At issue, however, is whether the MSP requires language in the release provisions of Mr. Sipler’s settlement agreement specifying (1) his obligation not to seek such payments from Medicare and (2) a particular portion of the settlement amount to be set aside for future medical expenses arising out of the accident.

Defendants cite to a memorandum, dated September 29, 2011, from the Centers for Medicare & Medicaid Services (“CMMS”) stating that, under the MSP, “[a]ll parties do have significant responsibilities under the MSP to protect Medicare’s interests when resolving cases that includes [sic ] future medical expenses. A recommended method to protect Medicare’s interest is a set-aside arrangement, which allocates a portion of the settlement for future medical expenses. The amount of the set-aside is determined on a case-by-case basis.” (Def.’s Cert., Ex. C) (emphasis in original). However, it is well-settled that “[/Interpretations such as those in opinion letters-like interpretations contained in policy statements, agency manuals, and enforcement guidelines ... lack the force of law....” Christensen v. Harris County, 529 U.S. 576, 587, 120 S.Ct. 1655, 146 L.Ed.2d 621 (2000); see also Shalala v. Guernsey Memorial Hosp., 514 U.S. 87, 99, 115 S.Ct. 1232, 131 L.Ed.2d 106 (1995) (definition in Medicare Provider Reimbursement Manual “is a prototypical example of an interpretive rule” that does not require notice and comment, and therefore “do[es] not have the force and effect of law and [is] not accorded that weight in the adjudicatory process[.]”).

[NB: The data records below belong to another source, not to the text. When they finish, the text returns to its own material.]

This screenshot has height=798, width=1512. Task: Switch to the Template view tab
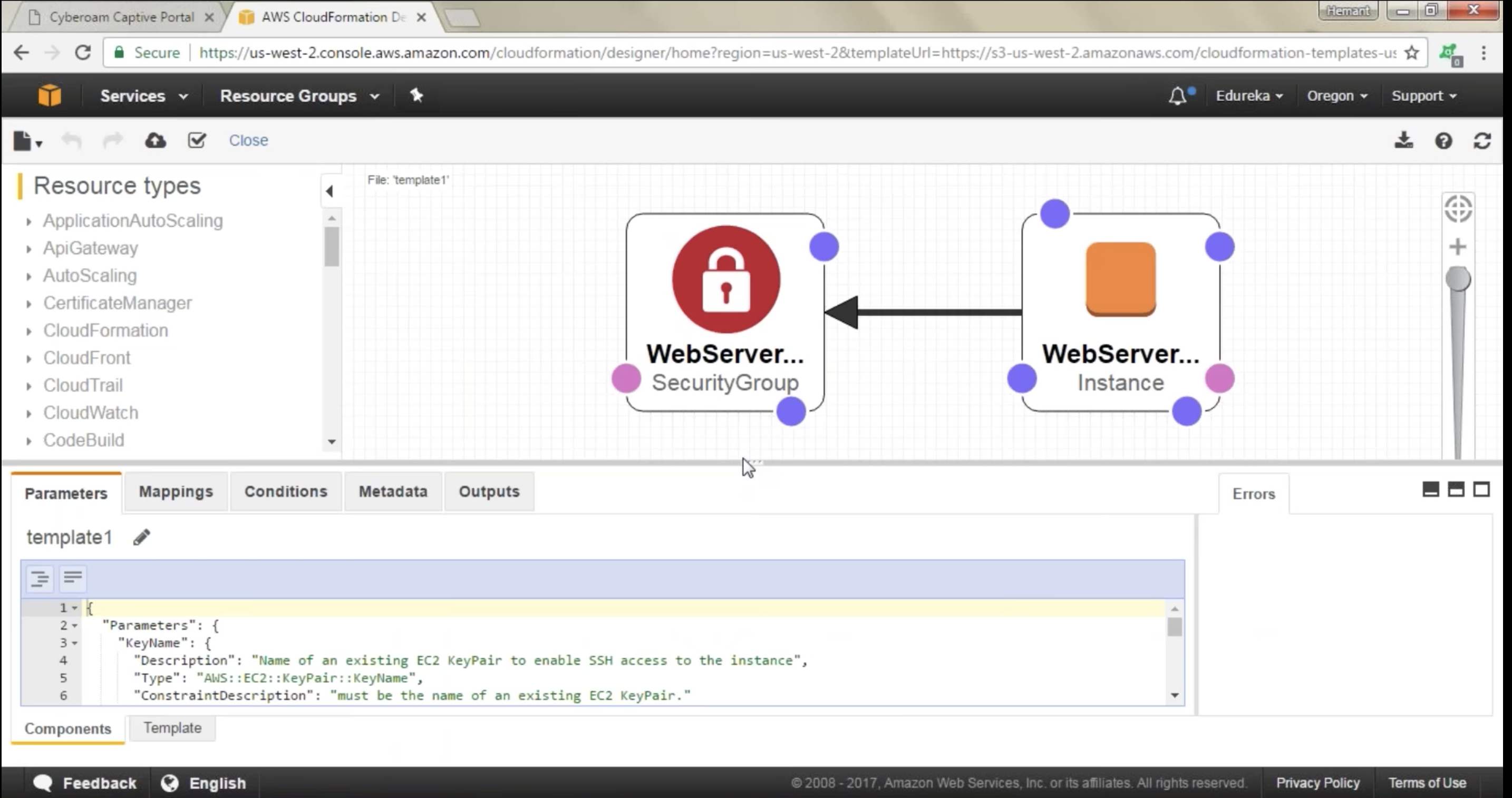(172, 727)
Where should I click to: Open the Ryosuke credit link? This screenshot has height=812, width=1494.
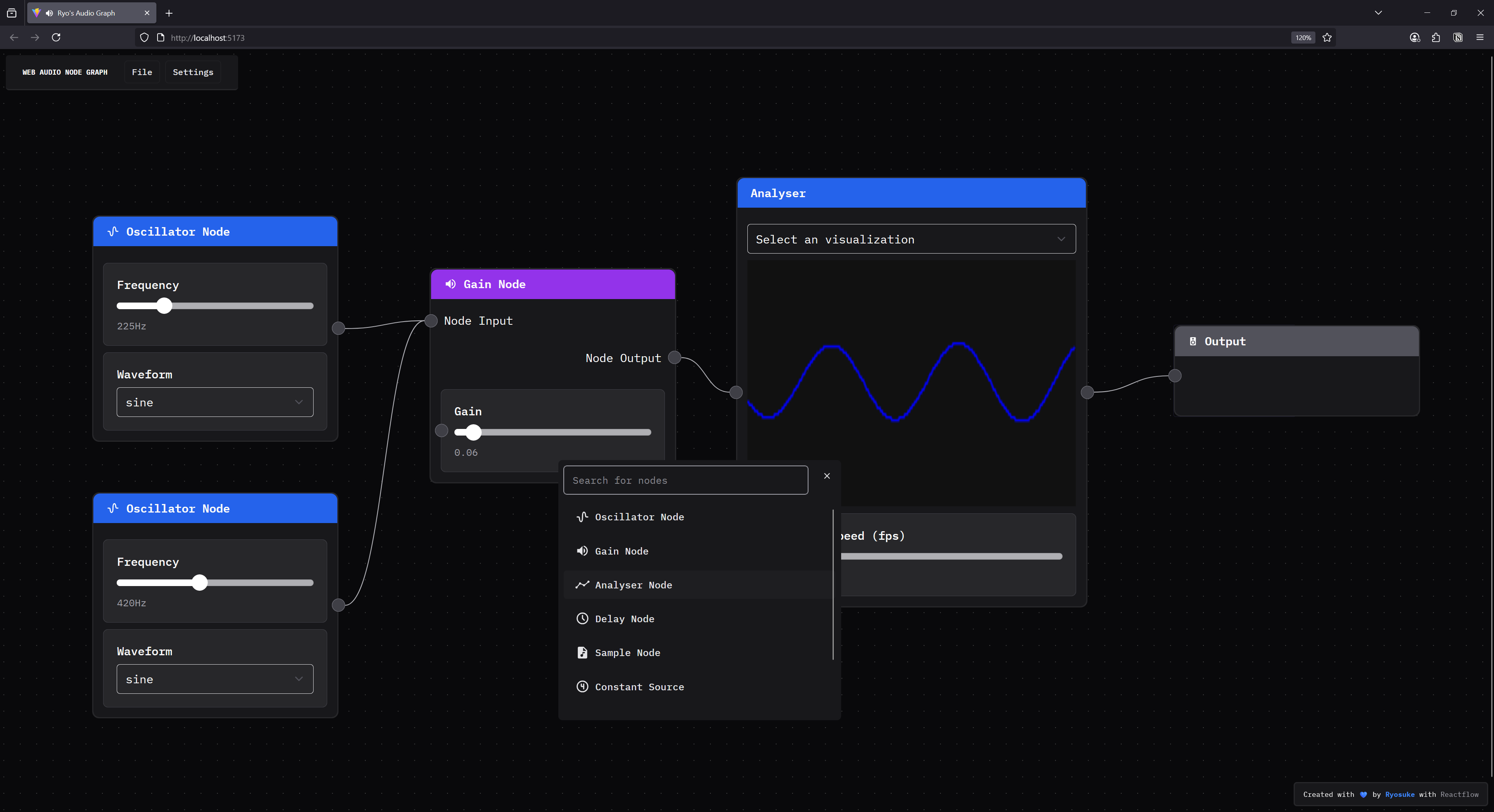click(x=1399, y=794)
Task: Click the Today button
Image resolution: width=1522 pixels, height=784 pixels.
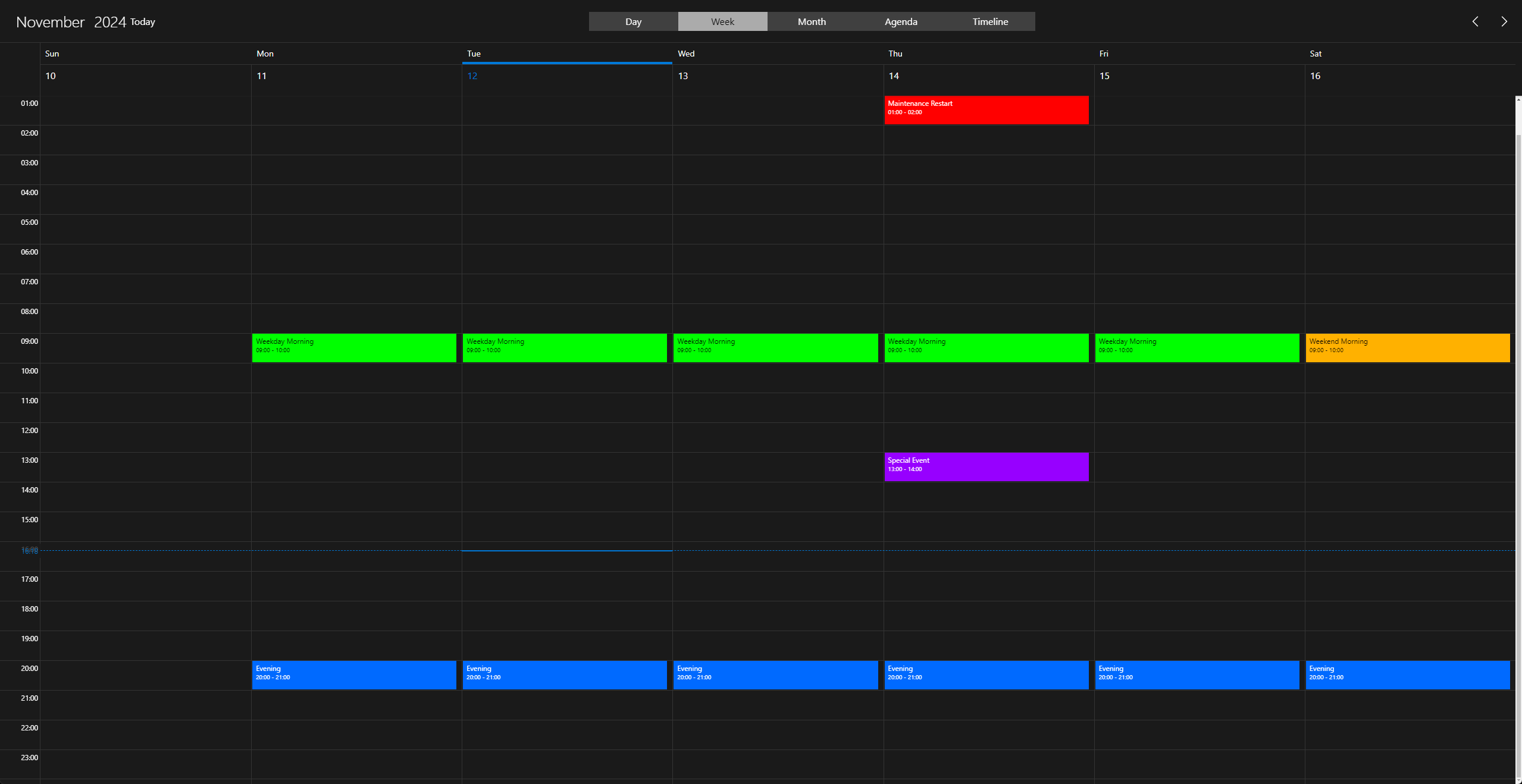Action: click(x=143, y=22)
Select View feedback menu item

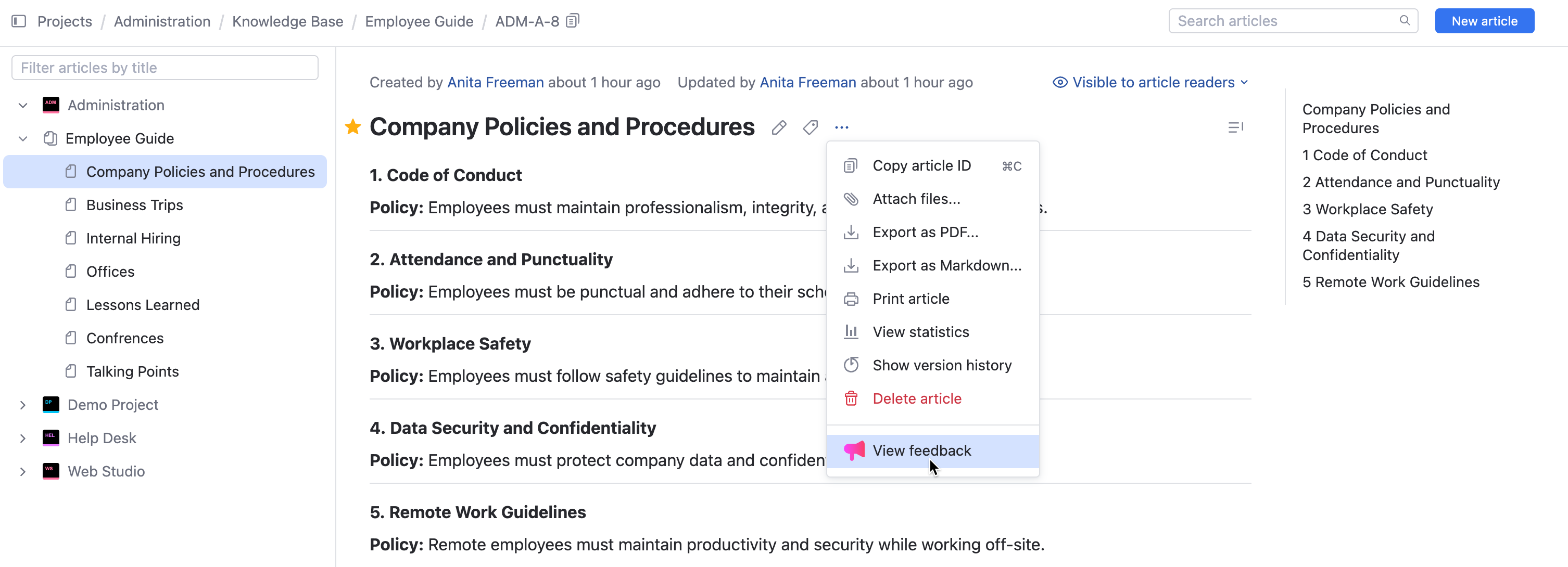coord(921,451)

Indeed, no federal law requires set-aside arrangements in personal injury settlements for future medical expenses. To be sure, Medicare set-asides are prudent in settlements for future medical expenditures in the worker’s compensation context because, under the MSP, Medicare becomes a secondary payer for such expenditures to the extent a “compensation award stipulates that the amount paid is intended to compensate the individual for all future medical expenses,” 42 CFR § 411.46(a), or “the settlement agreement allocates certain amounts for specific future medical services,” 42 CFR § 411.46(d)(2).

The settlement in this case, however, does not arise in the worker’s compensation context. And it does not indicate a particular amount to compensate Mr. Sipler for future medical expenses arising out of the accident. Nor should it. In contrast to the worker’s compensation scheme that “generally determined recovery on the basis of a rigid formula, often with a statutory maximum .... [t]ort cases ... involve noneconomic damages not available in workers’ compensation cases, and a victim’s damages are not determined by an established formula.” Zinman v. Shalala, 67 F.3d 841, 846 (9th Cir.1995) (citation omitted). Thus, to require personal injury settlements to specifically apportion future medical expenses would prove burdensome to the settlement process and, in turn, discourage personal injury settlements.2 See McDermott, Inc. *639v. AmClyde, 511 U.S. 202, 215, 114 S.Ct. 1461, 128 L.Ed.2d 148 (1994) (noting that “public policy wisely encourages settlements”). In sum, the parties in this case need not include language in the settlement documents noting Mr. Sipler’s obligations to Medicare or fashion a Medicare set-aside for future medical expenses.

III. CONCLUSION

For the foregoing reasons, Plaintiffs’ Motion to Enforce Settlement is GRANTED.

The Court will enter an order implementing this opinion.

. At oral argument, the Court ruled from the bench that the confidentiality provision would not be a part of the settlement because the parties agreed that the provision had not been negotiated at the time of settlement.

. Indeed, it would be particularly discouraging if litigants were required to obtain Medicare's pre-approval of a settlement.